Beginning with the line that contains "The height and", restate each line below through the final one exactly, and exclude the pictures.

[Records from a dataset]

● ● ● ● ●

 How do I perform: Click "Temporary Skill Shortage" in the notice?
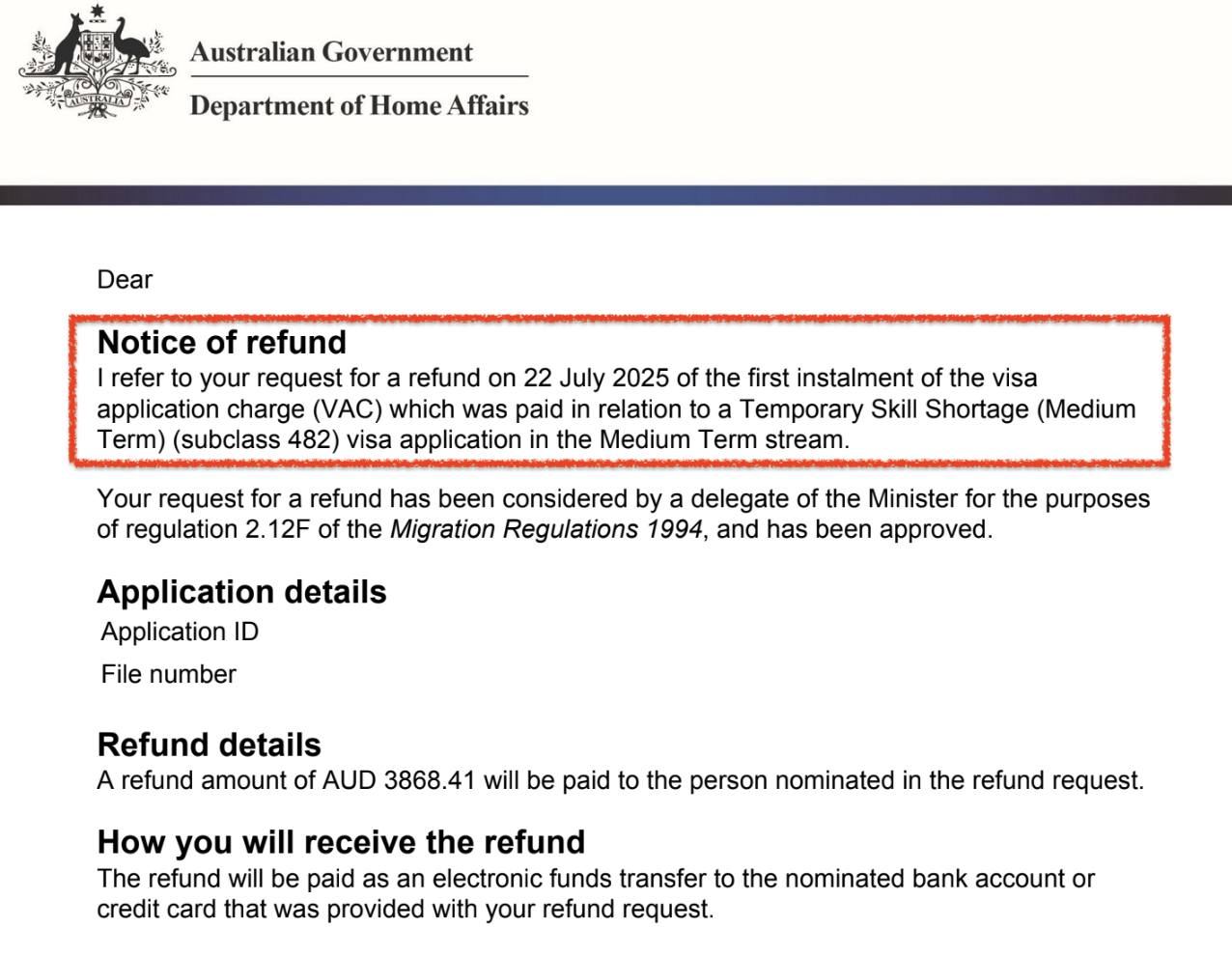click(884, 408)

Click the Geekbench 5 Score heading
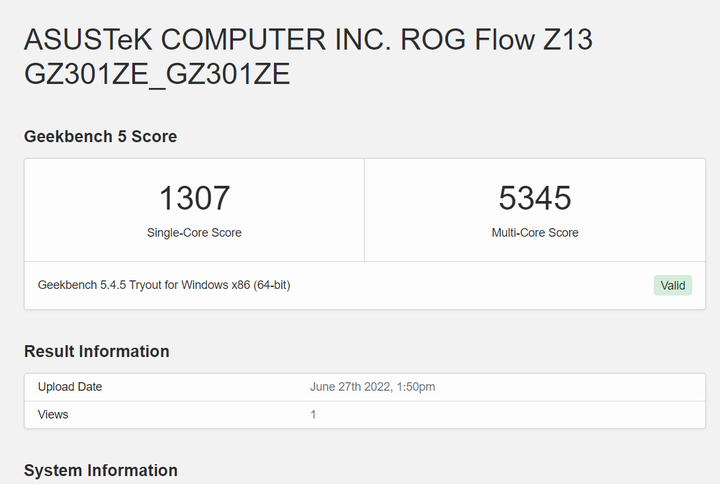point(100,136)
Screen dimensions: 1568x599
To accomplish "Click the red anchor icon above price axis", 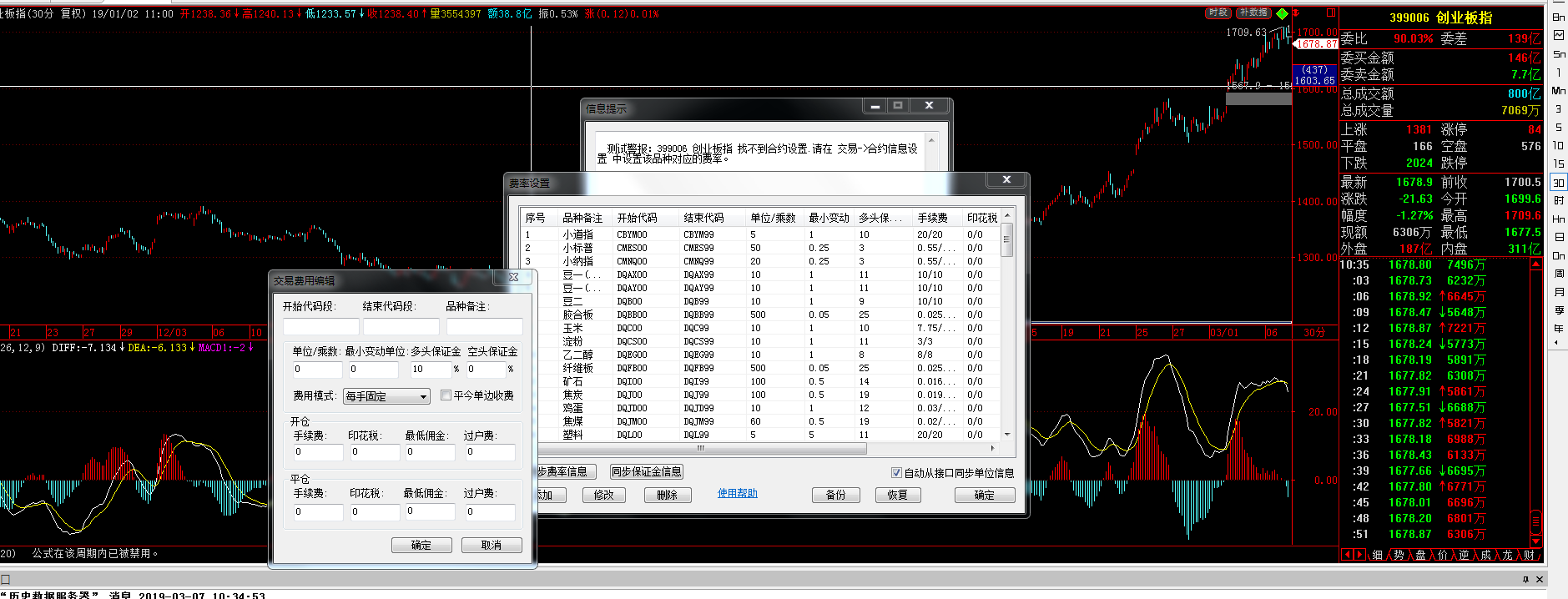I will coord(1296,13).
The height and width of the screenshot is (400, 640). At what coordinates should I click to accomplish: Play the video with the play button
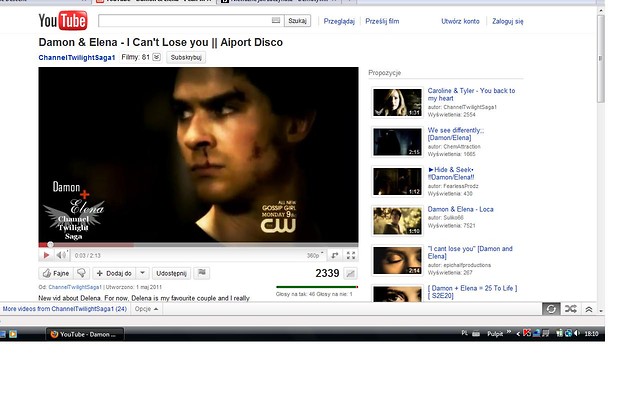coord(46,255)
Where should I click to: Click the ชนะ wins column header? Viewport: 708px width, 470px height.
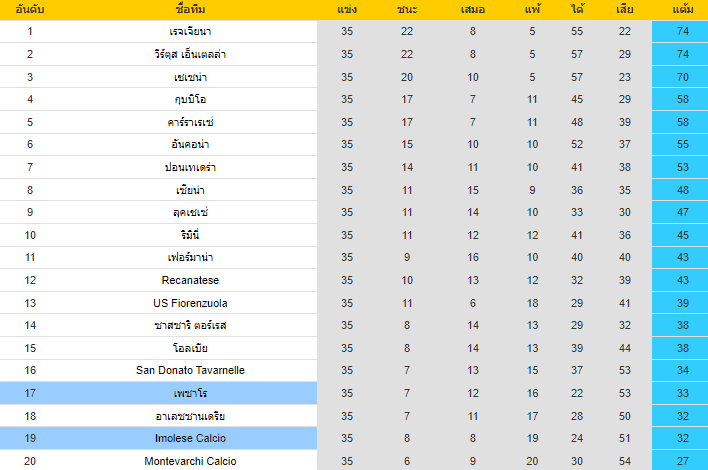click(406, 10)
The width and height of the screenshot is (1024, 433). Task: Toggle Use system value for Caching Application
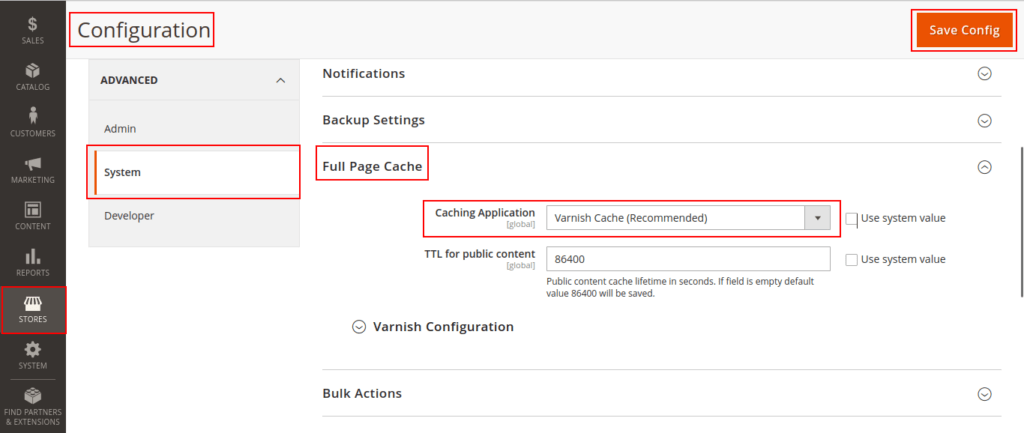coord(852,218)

● ● ● ● ●

**SOLUTION BELOW:**
The height and width of the screenshot is (400, 640). At what coordinates should I click to accomplish: Play the video with the play button
coord(46,255)
Where should I click to: Click the ชนะ wins column header? Viewport: 708px width, 470px height.
click(406, 10)
The width and height of the screenshot is (1024, 433). Task: Toggle Use system value for Caching Application
coord(852,218)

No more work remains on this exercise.